> **Your objective**
Copy out the entries below exactly as they stand, but only from the line containing "Task: Click the 150.0K" through the line containing "Task: Click the 馬名 column header".

> **Dataset extract**
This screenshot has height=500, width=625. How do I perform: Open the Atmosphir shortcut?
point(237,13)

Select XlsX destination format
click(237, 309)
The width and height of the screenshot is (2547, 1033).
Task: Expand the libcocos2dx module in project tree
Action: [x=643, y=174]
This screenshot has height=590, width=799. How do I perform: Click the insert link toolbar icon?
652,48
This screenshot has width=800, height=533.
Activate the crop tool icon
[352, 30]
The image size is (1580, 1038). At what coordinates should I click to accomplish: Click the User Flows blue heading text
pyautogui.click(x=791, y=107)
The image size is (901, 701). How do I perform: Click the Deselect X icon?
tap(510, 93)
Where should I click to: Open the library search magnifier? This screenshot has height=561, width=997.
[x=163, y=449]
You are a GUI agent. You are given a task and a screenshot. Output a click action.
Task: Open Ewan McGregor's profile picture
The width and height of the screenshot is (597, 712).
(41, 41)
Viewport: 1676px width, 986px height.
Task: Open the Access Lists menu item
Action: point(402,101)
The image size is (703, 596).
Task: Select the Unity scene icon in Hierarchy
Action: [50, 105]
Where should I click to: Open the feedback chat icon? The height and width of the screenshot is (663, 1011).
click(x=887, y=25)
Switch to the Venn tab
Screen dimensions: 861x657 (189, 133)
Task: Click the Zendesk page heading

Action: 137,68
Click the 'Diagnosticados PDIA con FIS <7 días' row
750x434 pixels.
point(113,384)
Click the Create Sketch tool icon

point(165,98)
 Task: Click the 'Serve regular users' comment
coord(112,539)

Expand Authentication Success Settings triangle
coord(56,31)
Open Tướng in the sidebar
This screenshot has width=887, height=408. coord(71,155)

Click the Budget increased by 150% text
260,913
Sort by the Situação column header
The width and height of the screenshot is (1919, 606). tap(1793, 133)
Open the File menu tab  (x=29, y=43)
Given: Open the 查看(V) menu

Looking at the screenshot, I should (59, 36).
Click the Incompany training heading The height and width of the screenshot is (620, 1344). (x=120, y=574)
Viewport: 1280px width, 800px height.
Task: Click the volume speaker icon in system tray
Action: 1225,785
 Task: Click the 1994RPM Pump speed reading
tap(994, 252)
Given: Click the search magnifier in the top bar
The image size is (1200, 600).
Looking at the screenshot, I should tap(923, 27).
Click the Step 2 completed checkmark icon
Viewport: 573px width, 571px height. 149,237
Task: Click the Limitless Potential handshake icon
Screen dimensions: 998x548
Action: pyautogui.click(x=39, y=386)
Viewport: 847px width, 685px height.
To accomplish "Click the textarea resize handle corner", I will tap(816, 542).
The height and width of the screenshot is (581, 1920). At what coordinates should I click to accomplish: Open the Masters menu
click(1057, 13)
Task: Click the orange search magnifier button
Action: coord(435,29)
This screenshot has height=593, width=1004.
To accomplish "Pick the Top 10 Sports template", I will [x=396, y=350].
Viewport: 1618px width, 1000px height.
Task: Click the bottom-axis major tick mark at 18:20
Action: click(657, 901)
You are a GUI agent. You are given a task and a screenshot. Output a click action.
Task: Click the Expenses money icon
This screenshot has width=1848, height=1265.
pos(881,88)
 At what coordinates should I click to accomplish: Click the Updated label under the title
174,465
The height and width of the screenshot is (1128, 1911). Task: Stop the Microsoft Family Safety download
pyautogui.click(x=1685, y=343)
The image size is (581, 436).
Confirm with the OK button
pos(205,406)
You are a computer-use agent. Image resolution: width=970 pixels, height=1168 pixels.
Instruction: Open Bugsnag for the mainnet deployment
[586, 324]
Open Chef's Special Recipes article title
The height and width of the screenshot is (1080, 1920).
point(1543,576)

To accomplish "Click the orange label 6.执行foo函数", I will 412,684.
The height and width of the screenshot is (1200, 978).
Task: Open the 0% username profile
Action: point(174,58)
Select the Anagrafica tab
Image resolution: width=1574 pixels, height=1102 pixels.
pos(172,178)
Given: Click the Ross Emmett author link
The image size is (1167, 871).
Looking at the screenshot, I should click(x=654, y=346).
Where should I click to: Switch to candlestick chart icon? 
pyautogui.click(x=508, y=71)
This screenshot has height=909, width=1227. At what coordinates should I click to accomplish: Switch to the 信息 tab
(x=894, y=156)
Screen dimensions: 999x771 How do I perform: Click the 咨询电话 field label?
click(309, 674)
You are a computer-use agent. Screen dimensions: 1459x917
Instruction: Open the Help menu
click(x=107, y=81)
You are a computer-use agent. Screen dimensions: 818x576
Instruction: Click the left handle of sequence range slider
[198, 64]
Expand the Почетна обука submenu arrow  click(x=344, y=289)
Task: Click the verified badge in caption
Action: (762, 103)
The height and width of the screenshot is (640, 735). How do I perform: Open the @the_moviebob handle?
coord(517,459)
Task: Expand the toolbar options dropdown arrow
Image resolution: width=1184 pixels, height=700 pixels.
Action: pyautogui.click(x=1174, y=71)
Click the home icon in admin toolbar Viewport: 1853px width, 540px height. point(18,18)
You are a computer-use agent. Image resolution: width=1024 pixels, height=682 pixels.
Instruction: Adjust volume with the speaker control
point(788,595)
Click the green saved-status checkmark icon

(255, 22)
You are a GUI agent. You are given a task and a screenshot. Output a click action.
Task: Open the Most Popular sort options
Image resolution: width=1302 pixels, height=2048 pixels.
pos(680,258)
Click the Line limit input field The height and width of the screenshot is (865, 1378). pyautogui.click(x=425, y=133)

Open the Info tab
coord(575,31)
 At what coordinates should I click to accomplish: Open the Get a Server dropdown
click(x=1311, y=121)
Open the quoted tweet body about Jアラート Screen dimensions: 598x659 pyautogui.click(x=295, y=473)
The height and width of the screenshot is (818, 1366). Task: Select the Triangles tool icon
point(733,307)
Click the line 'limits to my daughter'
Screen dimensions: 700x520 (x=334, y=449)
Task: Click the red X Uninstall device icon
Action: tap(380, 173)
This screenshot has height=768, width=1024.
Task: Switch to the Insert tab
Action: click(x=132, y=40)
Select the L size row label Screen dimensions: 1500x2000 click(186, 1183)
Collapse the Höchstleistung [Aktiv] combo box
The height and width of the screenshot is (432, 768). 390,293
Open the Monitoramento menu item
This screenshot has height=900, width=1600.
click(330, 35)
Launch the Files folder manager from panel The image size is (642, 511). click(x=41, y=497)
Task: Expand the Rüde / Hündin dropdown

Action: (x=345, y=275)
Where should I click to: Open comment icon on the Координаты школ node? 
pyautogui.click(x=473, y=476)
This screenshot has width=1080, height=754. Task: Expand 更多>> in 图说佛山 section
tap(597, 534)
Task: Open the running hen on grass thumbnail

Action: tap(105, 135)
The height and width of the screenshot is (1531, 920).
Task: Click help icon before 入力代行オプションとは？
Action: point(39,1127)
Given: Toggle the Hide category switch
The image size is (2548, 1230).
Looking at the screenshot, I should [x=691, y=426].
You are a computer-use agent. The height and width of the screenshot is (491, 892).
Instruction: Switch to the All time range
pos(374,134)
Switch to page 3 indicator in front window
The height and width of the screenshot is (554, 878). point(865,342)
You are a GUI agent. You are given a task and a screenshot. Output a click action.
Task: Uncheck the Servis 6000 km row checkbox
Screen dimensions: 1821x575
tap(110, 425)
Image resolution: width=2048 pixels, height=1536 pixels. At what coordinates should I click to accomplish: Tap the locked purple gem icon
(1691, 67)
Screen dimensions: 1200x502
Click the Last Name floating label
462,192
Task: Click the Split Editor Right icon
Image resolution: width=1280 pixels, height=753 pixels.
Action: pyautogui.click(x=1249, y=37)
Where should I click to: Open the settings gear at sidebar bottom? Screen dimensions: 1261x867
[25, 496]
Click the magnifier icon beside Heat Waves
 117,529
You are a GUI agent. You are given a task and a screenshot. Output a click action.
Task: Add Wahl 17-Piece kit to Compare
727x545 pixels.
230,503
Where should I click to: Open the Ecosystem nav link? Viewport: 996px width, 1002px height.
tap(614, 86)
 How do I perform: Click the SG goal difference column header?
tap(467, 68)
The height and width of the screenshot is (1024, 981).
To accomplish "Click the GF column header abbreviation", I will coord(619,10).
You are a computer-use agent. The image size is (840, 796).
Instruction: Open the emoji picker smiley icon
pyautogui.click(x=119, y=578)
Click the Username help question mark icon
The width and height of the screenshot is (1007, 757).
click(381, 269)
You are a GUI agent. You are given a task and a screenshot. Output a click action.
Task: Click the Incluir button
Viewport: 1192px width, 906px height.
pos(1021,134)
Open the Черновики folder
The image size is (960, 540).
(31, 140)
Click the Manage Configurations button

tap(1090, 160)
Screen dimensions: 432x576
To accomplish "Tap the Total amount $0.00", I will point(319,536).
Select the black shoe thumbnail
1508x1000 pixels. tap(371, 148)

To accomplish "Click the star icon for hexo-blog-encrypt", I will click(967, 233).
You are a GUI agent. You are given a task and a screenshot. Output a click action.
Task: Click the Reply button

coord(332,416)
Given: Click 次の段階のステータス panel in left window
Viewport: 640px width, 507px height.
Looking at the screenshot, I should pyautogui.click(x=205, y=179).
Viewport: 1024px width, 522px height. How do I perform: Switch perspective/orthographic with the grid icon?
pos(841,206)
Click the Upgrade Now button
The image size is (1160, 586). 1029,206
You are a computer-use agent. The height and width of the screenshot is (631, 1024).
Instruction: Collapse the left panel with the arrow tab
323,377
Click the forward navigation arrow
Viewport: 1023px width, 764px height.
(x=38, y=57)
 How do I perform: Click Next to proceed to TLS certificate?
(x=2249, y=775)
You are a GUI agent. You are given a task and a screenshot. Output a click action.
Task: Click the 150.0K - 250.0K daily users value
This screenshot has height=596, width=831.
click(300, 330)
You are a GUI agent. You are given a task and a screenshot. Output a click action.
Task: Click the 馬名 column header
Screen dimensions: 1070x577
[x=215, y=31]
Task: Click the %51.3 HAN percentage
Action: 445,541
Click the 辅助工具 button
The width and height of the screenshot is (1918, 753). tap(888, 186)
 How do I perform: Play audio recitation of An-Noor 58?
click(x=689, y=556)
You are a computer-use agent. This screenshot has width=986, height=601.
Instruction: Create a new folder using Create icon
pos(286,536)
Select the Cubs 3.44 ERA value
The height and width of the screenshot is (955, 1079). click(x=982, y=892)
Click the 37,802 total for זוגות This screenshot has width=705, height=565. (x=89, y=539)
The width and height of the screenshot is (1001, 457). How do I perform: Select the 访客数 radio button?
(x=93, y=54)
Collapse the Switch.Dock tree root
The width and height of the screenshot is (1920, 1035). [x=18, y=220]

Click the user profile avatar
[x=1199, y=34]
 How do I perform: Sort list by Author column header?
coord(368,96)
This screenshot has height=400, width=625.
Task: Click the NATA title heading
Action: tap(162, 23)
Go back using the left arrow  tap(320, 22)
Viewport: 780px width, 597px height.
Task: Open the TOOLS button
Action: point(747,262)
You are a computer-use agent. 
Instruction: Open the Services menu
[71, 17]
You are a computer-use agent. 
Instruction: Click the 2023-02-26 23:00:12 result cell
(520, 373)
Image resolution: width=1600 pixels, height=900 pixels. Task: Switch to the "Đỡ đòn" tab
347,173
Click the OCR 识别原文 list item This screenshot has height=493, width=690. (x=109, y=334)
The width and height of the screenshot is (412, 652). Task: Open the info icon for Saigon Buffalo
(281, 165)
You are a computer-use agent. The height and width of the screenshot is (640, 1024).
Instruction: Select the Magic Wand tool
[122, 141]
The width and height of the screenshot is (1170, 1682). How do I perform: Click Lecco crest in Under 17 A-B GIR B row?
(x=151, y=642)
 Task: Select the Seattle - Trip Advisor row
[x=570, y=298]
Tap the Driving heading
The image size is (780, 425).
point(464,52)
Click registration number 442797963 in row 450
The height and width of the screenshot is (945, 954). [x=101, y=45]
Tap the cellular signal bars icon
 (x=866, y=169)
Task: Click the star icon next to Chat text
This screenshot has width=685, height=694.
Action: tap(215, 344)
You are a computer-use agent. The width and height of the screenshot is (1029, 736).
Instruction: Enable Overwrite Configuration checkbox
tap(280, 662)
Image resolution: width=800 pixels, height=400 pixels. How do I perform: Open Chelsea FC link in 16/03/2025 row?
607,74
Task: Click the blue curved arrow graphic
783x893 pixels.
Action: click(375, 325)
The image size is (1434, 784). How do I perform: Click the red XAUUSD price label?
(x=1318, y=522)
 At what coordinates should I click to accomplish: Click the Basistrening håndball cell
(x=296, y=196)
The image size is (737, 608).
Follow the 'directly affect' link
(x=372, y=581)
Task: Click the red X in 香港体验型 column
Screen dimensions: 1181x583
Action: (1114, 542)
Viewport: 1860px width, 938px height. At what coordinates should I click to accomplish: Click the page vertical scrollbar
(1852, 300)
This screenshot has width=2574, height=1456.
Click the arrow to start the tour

> **Your response**
Task: Click the 150.0K - 250.0K daily users value
This screenshot has height=596, width=831.
click(300, 330)
You are a GUI agent. You are given a task and a screenshot. Output a click action.
Task: Click the 馬名 column header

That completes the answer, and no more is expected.